Je suis allé à l’inauguration de l’Estivada par devoir plus que par conviction, m’attendant à des discours convenus, en français, des politiques. Bien sûr, ils étaient tous là : le maire de Rodez, le député, la représentante de la région, etc.
Quelle ne fut pas ma surprise ou plutôt mes surprises, car il y en eut plusieurs. À tout seigneur tout honneur, le maire de Rodez prit la parole en français mais son discours était adapté plutôt que traduit littéralement, en occitan de très bonne qualité. Puis il passa la parole à Sarah Vidal, adjointe au maire, qui fit l’effort méritoire de faire son intervention entière en occitan. Bien sûr il ne manqua pas de puristes pour critiquer son occitan hésitant, ses erreurs de prononciation ; au diable les puristes, - quand un élu de la république coloniale française tente de s’exprimer en occitan, j’applaudis des deux mains.

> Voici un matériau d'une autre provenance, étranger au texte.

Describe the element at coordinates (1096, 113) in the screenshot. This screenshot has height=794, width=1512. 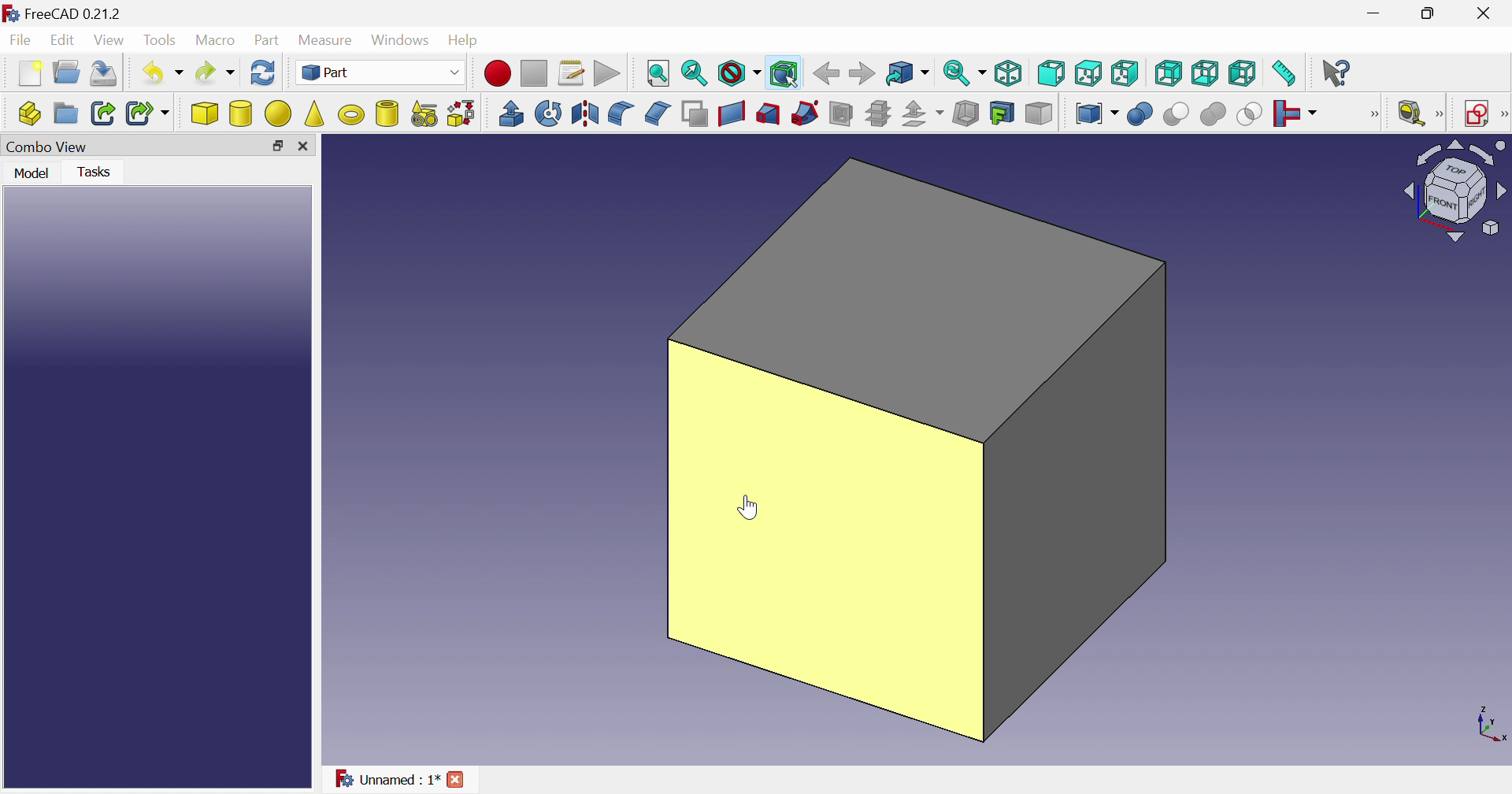
I see `Compound tools` at that location.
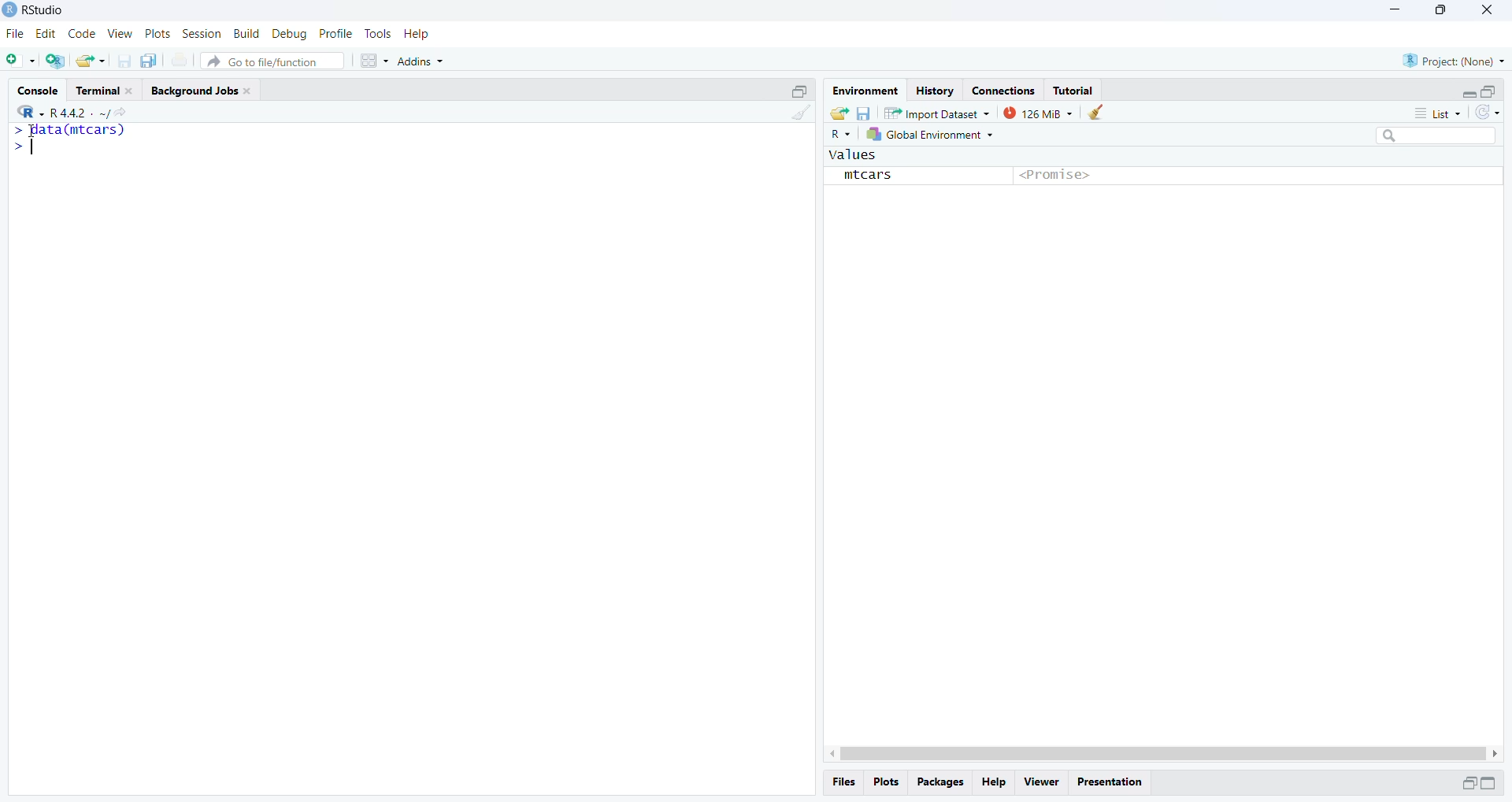 This screenshot has height=802, width=1512. I want to click on Go to file/function, so click(271, 61).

Je n’étais pourtant pas au bout de mes surprises. Il revint à la préfète, représentante éminente de l’État qui nous opprime, de prendre la parole en français comme de bien entendu. Elle ne manqua pas de prononcer « Estivada » à la française, ce que lui fit gentiment remarquer son traducteur. Mais miracle ! Elle conclut son discours par une phrase entière en occitan à peu près convenablement prononcé. Une préfète de la République française une et indivisible avec une seule langue, le français, qui utilise la « lenga nòstra », ce n’est certes pas une première, mais tout de même cela fait chaud au cœur et cela prouve que la pression sociale auprès des élus et du personnel politique en faveur de l’occitan, cela marche en Rouergue comme ailleurs. C’est ce que je ne manquerai pas de dire au maire d’Agen, qui manque singulièrement d’ambition pour notre langue et notre culture. Et plus généralement puisque nous sommes aussi ici pour célébrer le soixantième anniversaire du P.N.O., l’exemple de l’inauguration de l’Estivada 2019 montre que l’émancipation future de la nation occitane ne pourra être le résultat que de l’action conjuguée du peuple occitan et de ses représentants qui suivent le mouvement si on les y pousse. Au fait, à quand une phrase en occitan dans un discours du président de la République ? À quand la république girondine ? À quand des régions avec de vrais pouvoirs et pas seulement sur la langue et la culture ?
Le modèle jacobin français est en crise. Portons-lui l’estocade.
Jean-Pierre Hilaire, coprésident du P.N.O.